Snitker leaned heavily on his top four relief pitchers: Minter, Tyler Matzek, Luke Jackson and Will Smith. Smith was an All-Star closer for the Giants before signing with the Braves last year, though he’d only pitched 1 1/3 innings in the postseason. The other three relievers are relatively green.

Matzek’s career was stalled by a case of the yips. He was out of the majors for four years before making a comeback with the Braves last season. Matzek became their workhorse reliever this postseason: 13 appearances (15 2/3 innings), 1.72 ERA, no homers allowed, 24 strikeouts and four walks

Minter gave the Braves a chance in Game 3 of the 2020 NLCS with three scoreless innings against the Dodgers.
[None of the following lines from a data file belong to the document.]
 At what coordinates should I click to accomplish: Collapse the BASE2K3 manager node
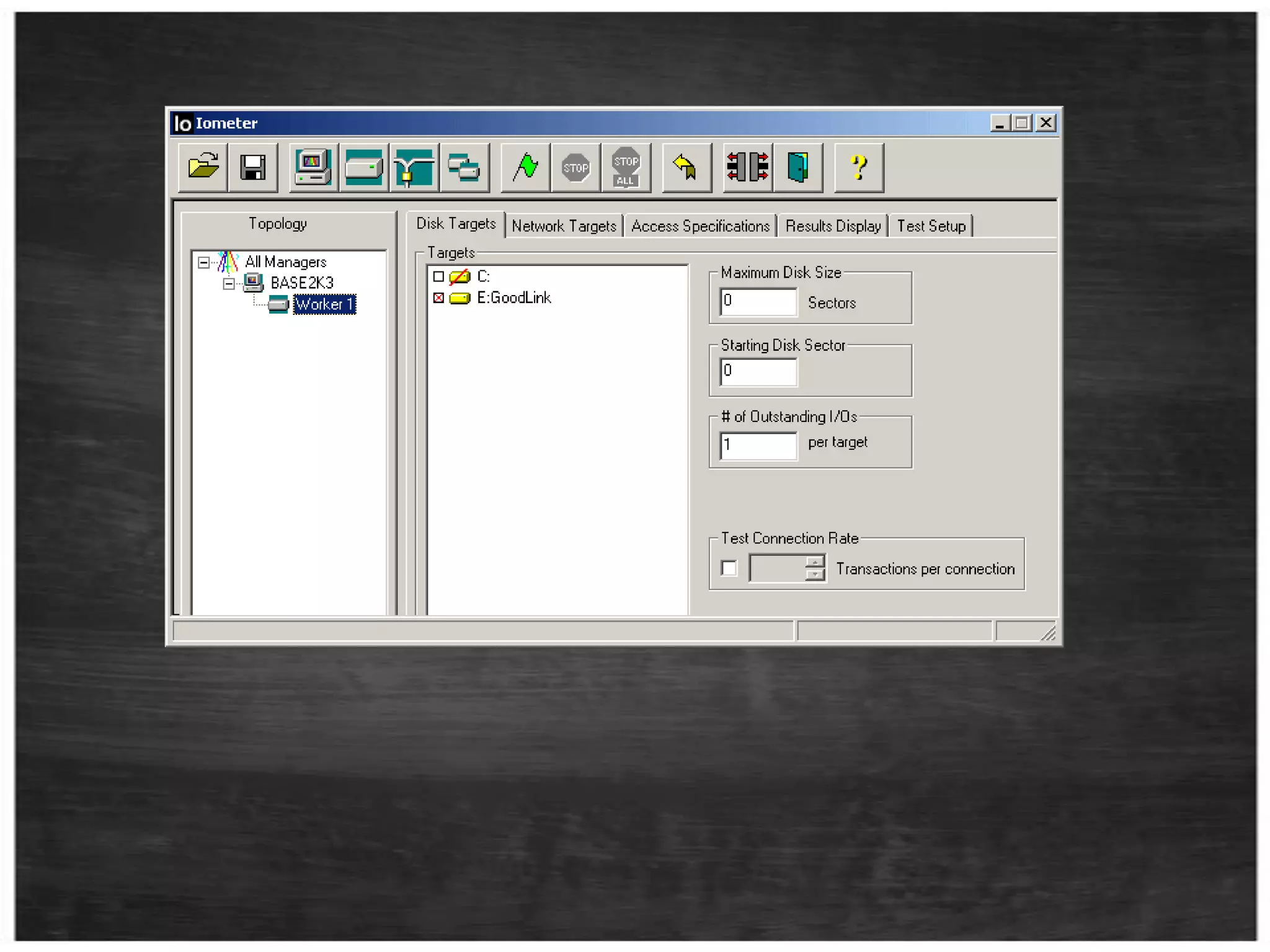tap(229, 284)
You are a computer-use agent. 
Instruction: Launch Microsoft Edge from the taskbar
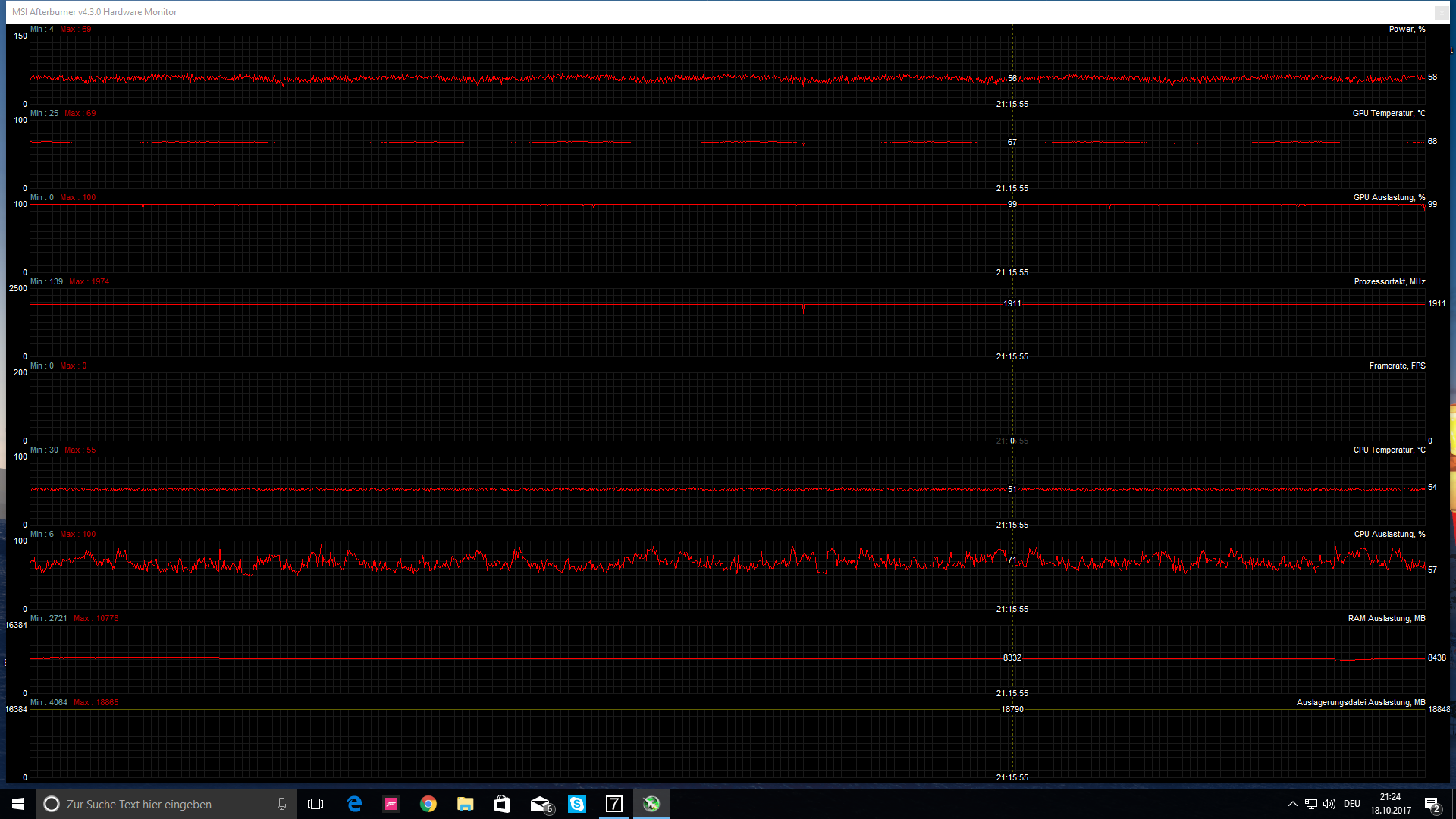click(354, 804)
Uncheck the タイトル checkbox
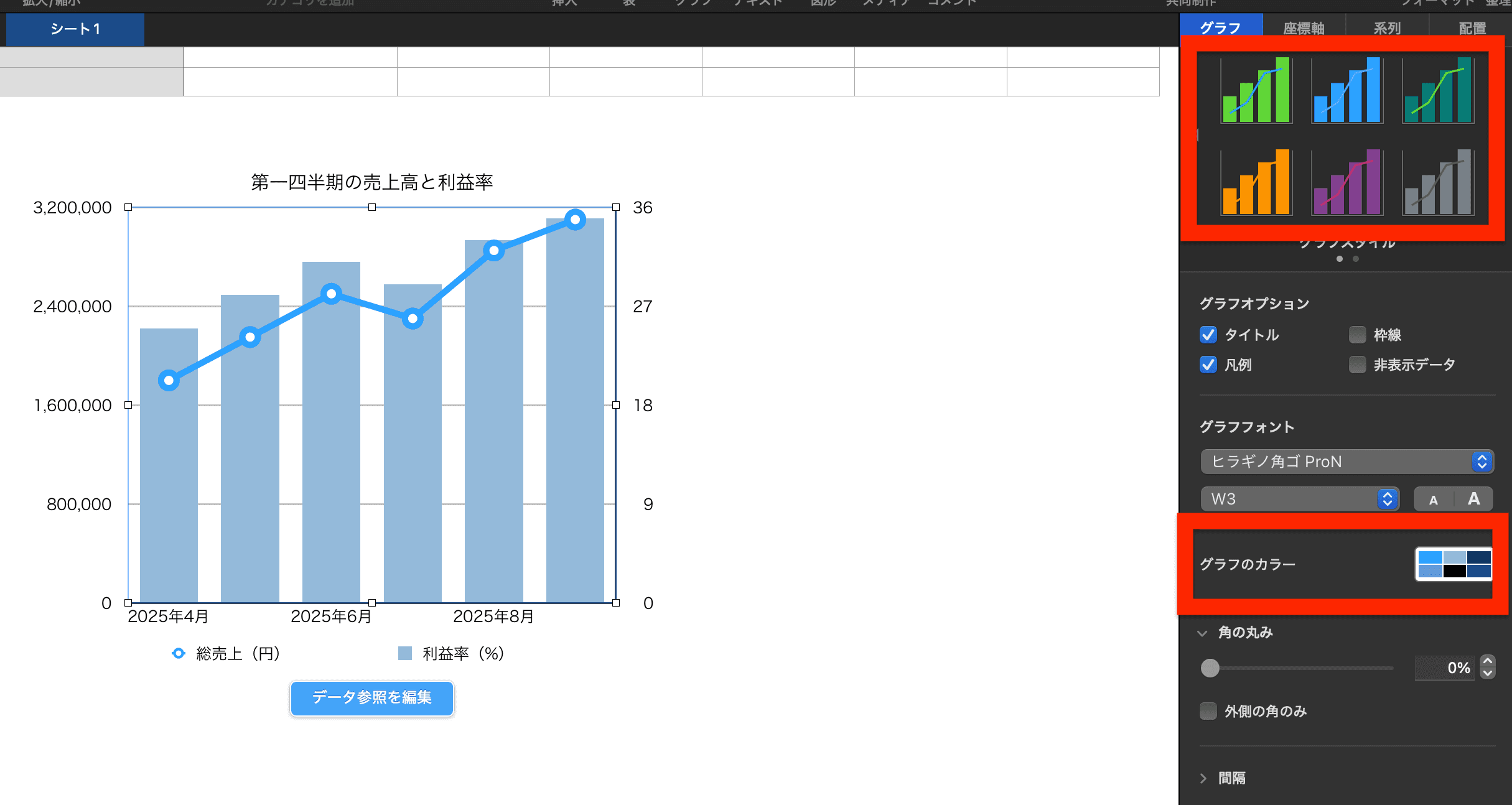The width and height of the screenshot is (1512, 805). click(1208, 335)
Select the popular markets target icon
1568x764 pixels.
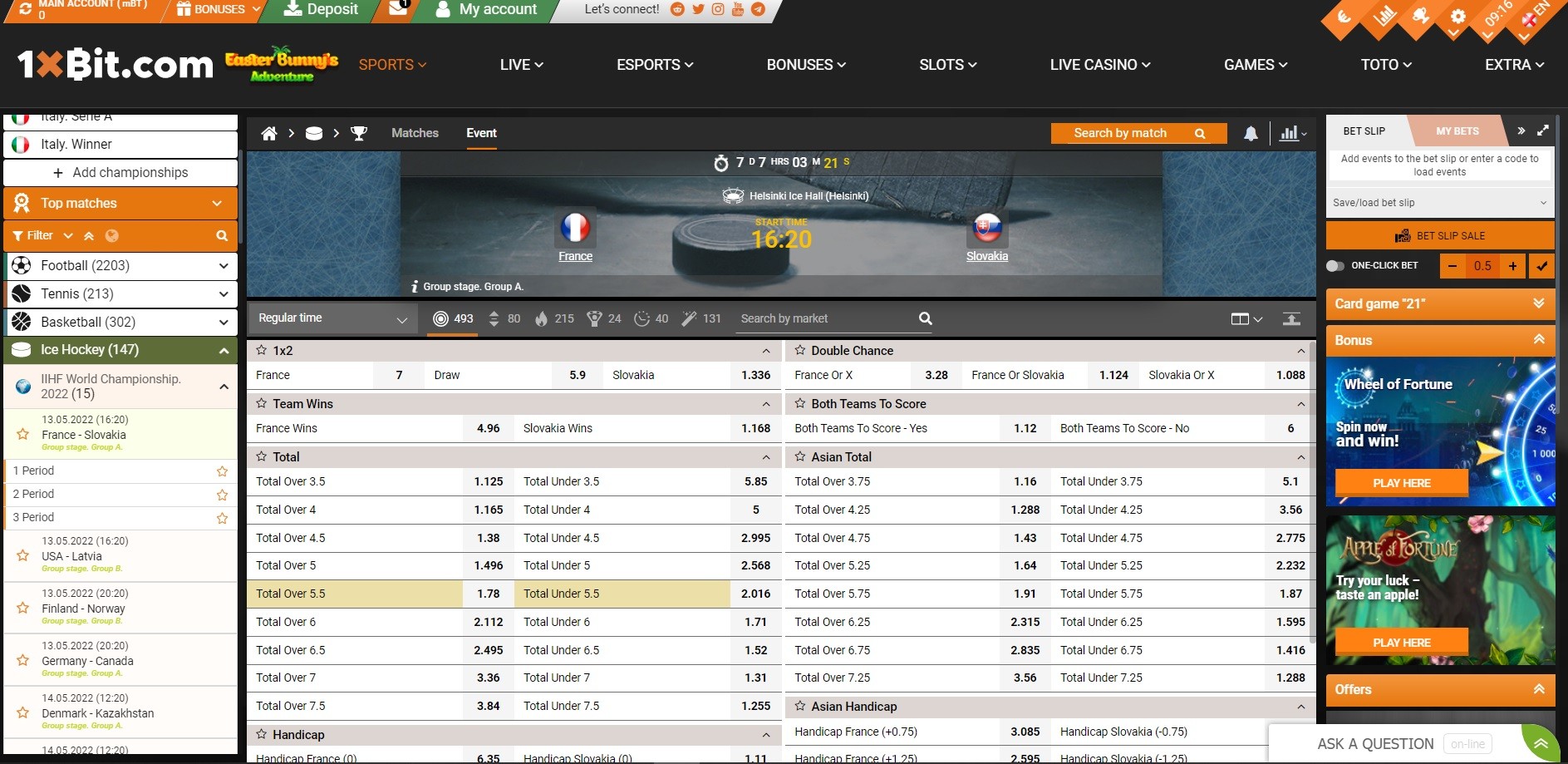tap(440, 318)
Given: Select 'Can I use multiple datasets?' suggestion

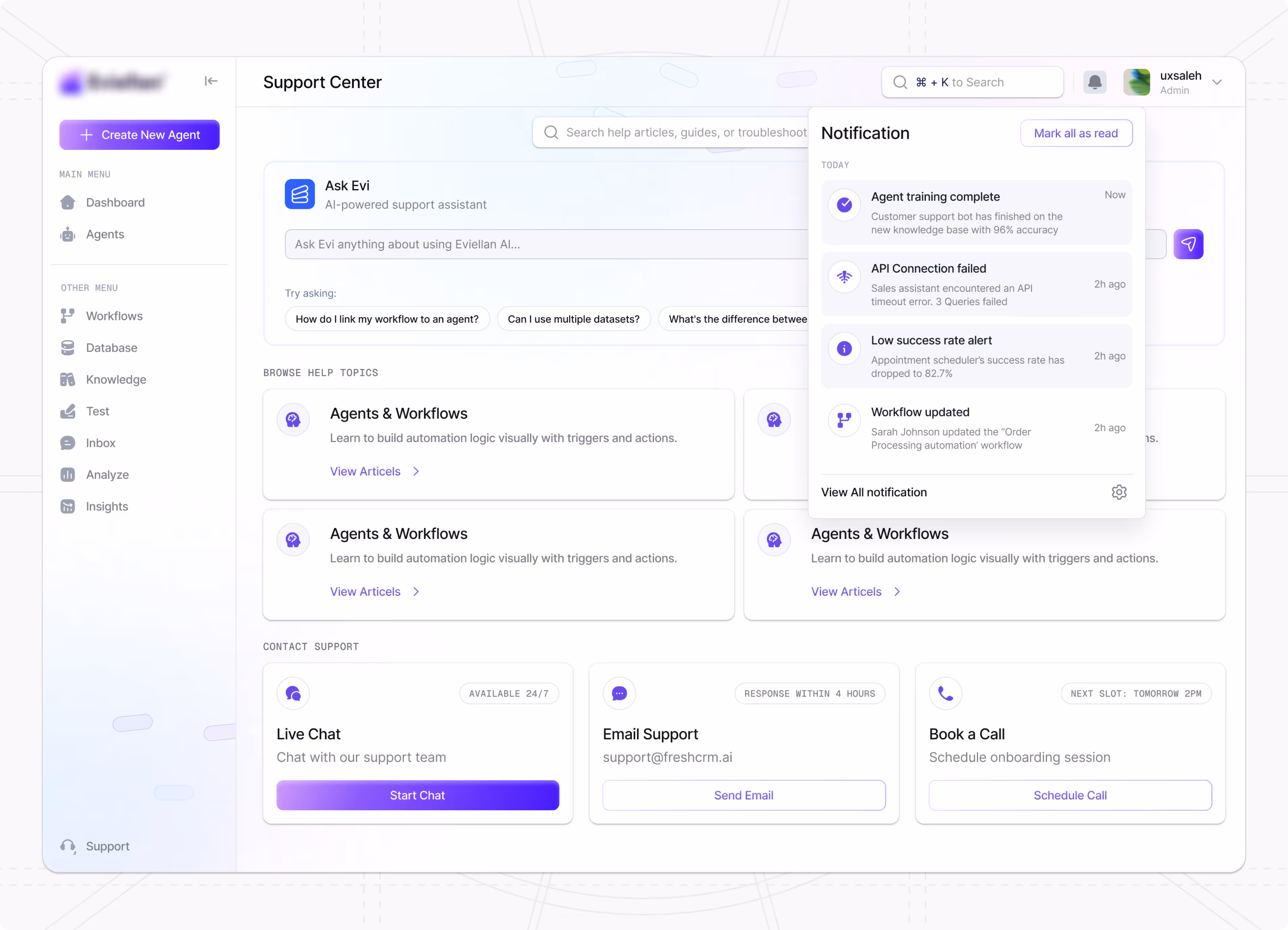Looking at the screenshot, I should tap(573, 319).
He did more good work this October. Minter had surrendered just one earned run over seven appearances (11 innings) before Game 5 of the Series.

Jackson couldn’t make the postseason roster for the Braves in 2020. He made 11 playoff appearances in 2021 after a stellar regular season. Jackson couldn’t solve the Dodgers in the NLCS. He was great against Milwaukee and Houston.

All those players are part of a World Series champion staff. Outsiders wondered if the Braves had enough pitching to win it all. It turns out they had plenty of it, just like old times.